» What you have to do:
Recast the records below as a Markdown table with the columns "Row" and "Line", starting at the line that contains "Viewport: 780px width, 1387px" and ending after the line that contains "I will pos(355,438).". Leave out any blank lines.

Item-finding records
========================================================================

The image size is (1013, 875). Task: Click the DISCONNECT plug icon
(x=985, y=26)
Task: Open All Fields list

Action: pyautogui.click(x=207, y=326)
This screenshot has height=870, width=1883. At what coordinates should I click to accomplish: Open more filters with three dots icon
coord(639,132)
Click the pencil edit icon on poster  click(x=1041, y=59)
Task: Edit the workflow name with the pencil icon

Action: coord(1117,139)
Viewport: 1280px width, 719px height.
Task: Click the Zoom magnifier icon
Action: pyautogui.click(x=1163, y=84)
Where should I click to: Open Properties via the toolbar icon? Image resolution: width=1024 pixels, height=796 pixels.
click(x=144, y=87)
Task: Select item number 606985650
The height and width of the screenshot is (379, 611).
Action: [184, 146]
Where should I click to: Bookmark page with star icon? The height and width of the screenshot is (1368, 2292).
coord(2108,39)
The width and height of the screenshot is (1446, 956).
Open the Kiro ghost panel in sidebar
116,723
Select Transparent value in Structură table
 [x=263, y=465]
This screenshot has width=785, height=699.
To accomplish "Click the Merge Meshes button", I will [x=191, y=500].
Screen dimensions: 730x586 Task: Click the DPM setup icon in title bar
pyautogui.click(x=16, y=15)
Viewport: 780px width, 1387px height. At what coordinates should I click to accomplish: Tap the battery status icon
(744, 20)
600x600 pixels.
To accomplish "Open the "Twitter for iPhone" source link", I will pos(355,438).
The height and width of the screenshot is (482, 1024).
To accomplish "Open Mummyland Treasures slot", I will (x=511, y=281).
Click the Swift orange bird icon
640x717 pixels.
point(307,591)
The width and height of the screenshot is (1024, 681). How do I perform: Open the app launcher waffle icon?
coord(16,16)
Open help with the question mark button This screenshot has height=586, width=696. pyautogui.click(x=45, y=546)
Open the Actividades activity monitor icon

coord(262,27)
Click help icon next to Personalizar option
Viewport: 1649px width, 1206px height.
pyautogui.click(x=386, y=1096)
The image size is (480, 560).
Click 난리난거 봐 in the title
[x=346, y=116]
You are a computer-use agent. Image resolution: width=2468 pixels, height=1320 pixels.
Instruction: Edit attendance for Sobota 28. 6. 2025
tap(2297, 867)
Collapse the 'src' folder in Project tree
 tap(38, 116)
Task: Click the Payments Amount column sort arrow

========================================================================

» Solved exercise:
| Row | Line |
|---|---|
| 1 | Viewport: 780px width, 1387px height. At what coordinates should I click to accomplish: Tap the battery status icon |
| 2 | (744, 20) |
| 3 | 600x600 pixels. |
| 4 | To accomplish "Open the "Twitter for iPhone" source link", I will pos(355,438). |